The Missionary Media


Self-righteousness is one of our more annoying characteristics.  It's also one of the most common of them.  Through it we assure ourselves of our own goodness, and are inclined to berate, or preach to, those lacking enlightenment. 

Among us, missionaries must be most convinced they possess the truth; that they know it, the way and the light.  How else explain their propensity to travel throughout the world, sometimes at great trouble, teaching those who aren't like them that they should--indeed must--think like them, act like them and be like them.  I confess I'm not fond of missionaries.

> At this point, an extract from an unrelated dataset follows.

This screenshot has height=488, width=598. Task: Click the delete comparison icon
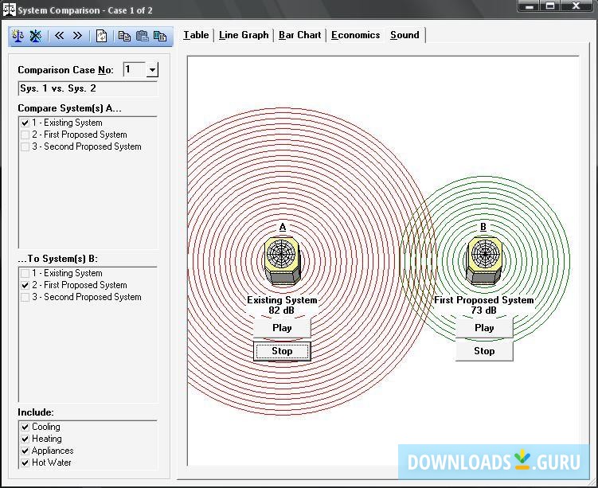coord(36,36)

Missionaries are manipulators in the sense that they strive to convince or control others.  They may be well-intentioned manipulators, but they manipulate nonetheless.  We've long known that the various media excel at manipulation for a variety of purposes, some of them considerably less than benign.

I wonder if there are those who, like me, have noticed a certain tendency of those who manufacture commercials, TV shows, movies and other entertainments for us, to teach us that certain people, certain ways of living, are good or at least should considered and treated as well as, and are as good as other people, other ways of life.  These efforts certainly seem well-intentioned, and I have no quarrel with them or what they convey beyond the fact that they seem heavy-handed and are in some sense presumptuous, and appear to arise from a missionary impulse.  In my imagination I picture a gathering of righteous writers, directors, producers, actors, their leader proclaiming "Let us go among them, the unknowing and ignorant, and teach them the Way, oh my brothers and sisters or whatever you think yourselves to be."  Perhaps my imagination is unfair.

The world as portrayed by the Missionary Media is one in which different races, people disabled and not disabled, blissfully and peacefully interact, marry and have children, in which gay men and women smooch and have sex just like straight people and interact with straight people peacefully, marry and have children, and everyone gets along well and are shown to be just the same deep-down as everyone else, no reason to be upset about other folks different from us and what they do or want to do.  The members of the Missionary Media in my perhaps unfair imagination say:  "See?  We're showing that to you on that screen you're gazing at, the same one you gaze at all the time.  You'll get used to it, you'll learn, because we've put it on the screen."

In the case of this particular missionary impulse the effort to make the desired point can be rather blunt.  Subtlety isn't employed.   For example, in a particular scene one person is white, one is black, one is latino, one is apparently of mixed race; some are men, an equal number are women, but all are cops, or lawyers, or  doctors--all are the same, not different.   Two men may suddenly kiss each other.  We may learn suddenly two characters are lesbian.  The children of a lesbian or gay couple are introduced.  Some character is revealed as blind or deaf although there was no guessing that was the case earlier, as they are ostensibly the same as everyone else up to that point.  It's clear due to the lack of subtlety in development and the resultant feeling of surprise that a point is being made that is the purpose of the scene.  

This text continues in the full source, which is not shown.